11 A New Calendar of 480 Days

At the commencing of my numberology study of Genesis in 2012, I constructed a calendar of 360 days based on 1461 minutes per day in an attempt to determine if the 360 calendar as recorded in Genesis was a real possibility.

By the end of that first year, I already had a repeating 4 yrs calendar set up for 2012 through 2015.  My 360 calendar was never more than 24 hrs difference from the calendar we currently use.  I engineered this by creating a SOL day where the clock stops for 24 hrs, and 6 LUNA days that are equivalent to the 31st days on our present calendar.  On these LUNA days the clock jumps ahead 24 hrs to catch up with the longer day lengths on the 360.  This was an ingenious way to solve the problem of how to interface the new with the old.

The beauty of this new calendar is that each day, each month, and each year is exactly the same.  It also equals the hours in a 365.25 days calendar, which currently does not exist.

1461 (360) = 1440 (365.25) = 525960 mins/yr

At the end of the first 360 days, the clock is at 6 am.  At the end of the second, 12 noon.  At the end of the third, 6 pm.  At the end of the fourth, the clock resets to zero.

At this point I also wondered if there was a shorter cycle than 1440 days before the clock would reset to zero.  I determined this to be 480 days, and then I had to redo my calendar so that there were only 480 days instead of 1440.

1461 mins (480 days) = 1440 mins (487 days) = 701280 mins/yr

In a 480 days calendar, a 12 month division would have 40 days per month.  When the calendar is set up this way, each month starts on an even numbered hour: 12 am, 2 pm, 4 am, 6 pm, 8 am, 10 pm, 12 pm, 2 am, 4 pm, 6 am, 8 pm, and 10 am.  The odd numbered hours appear at the start of the 21st days of the month: 7 am, 9 pm, 11 am, 1 am, 3 pm, 5 am, 7 pm, 9 am, 11 pm, 1 pm, 3 am, and 5 pm.

In this way, I was able to prove that a 360 days calendar is a possibility, and a 480 days calendar is even more aesthetic in appearance.

What is the science behind it?

The first objection that I anticipate is that 1461 minutes per day is 21 minutes more than the 1440 minutes in a 24 hours day.

Is there really such a thing as a 24 hours to a day?

The actual time span from midday of one day to midday of the next is 23 hours and 56 minutes.  4 minutes each day are lost due to the earth not remaining stationary in space while rotating on its axis.  The actual minutes in a day are 1436 minutes.  This shows that the 24 hr concept is an illusion.  The only 24 hour days on our current calendars are on the solstices and equinox dates for a total of 4 days.  The other dates are either longer or shorter than 24 hours.

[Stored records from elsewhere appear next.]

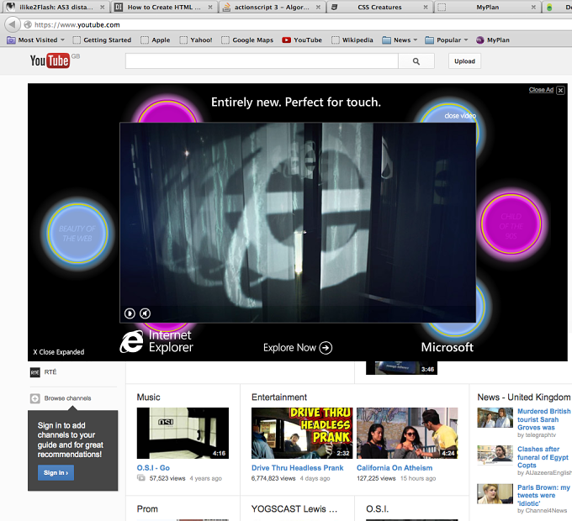Click the plus icon next to Browse channels
The width and height of the screenshot is (572, 521).
(35, 398)
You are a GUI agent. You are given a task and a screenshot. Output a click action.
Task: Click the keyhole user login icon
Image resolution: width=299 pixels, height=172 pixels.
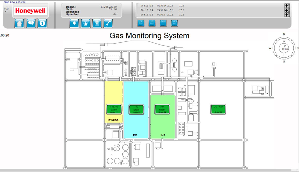[x=42, y=23]
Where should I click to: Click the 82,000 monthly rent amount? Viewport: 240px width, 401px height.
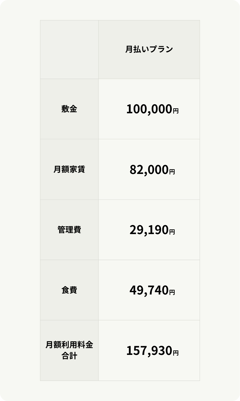(149, 170)
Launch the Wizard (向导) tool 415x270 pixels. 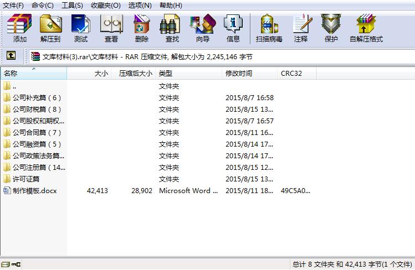click(203, 29)
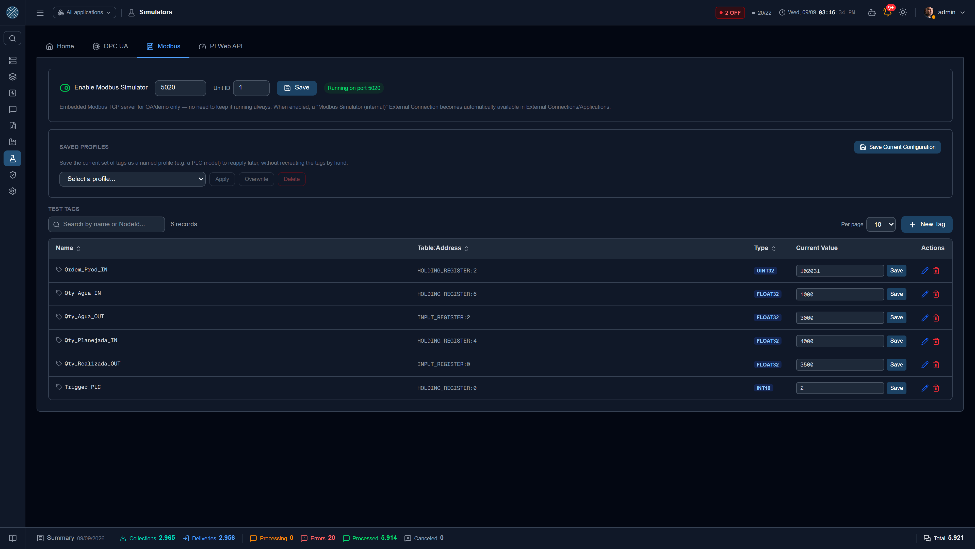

By changing the minutes to 1461 instead of 1436, the days are made into a whole number without a fraction, the 360 days of Genesis numberology can be facilitated.

The 24 hours day is what keeps the illusion in place that we are keeping an accurate daily count of time.

Losing 4 minutes per day leads to things like Daylight Savings Time, meaning we set our clocks ahead in the spring and turn it back in the fall.

We may have come to a place where changing our time clocks would be beneficial to both business and social concerns within our rapidly changing sphere of activities, but not everyone can be made happy.  The 480 days calendar seems to me to be the perfect solution to having a calendar that is a reliable time-keeper, and is not dependent on bolstering any myths about the conditions of time.

As well as presenting a contemporary application, we can also gain insights into the scales of various systems of time units that have been created throughout history.

The Mesopotamia “sar” equals 3600 years.   Dividing 3600 by 450 rooms the result is 8 years.  If translated into 480 days that would be 6 years per room for a total of 2700 years.

A “zodiacal age” equals 2155 years between different signs in the zodiac.  Dividing by 450 rooms the result is 4.78 years.  Rounding up to 2156 and translating it into 480 days would be 1617 years and 3.593 per room.

Take your favorite time system and place it under the microscope of Genesis numberology!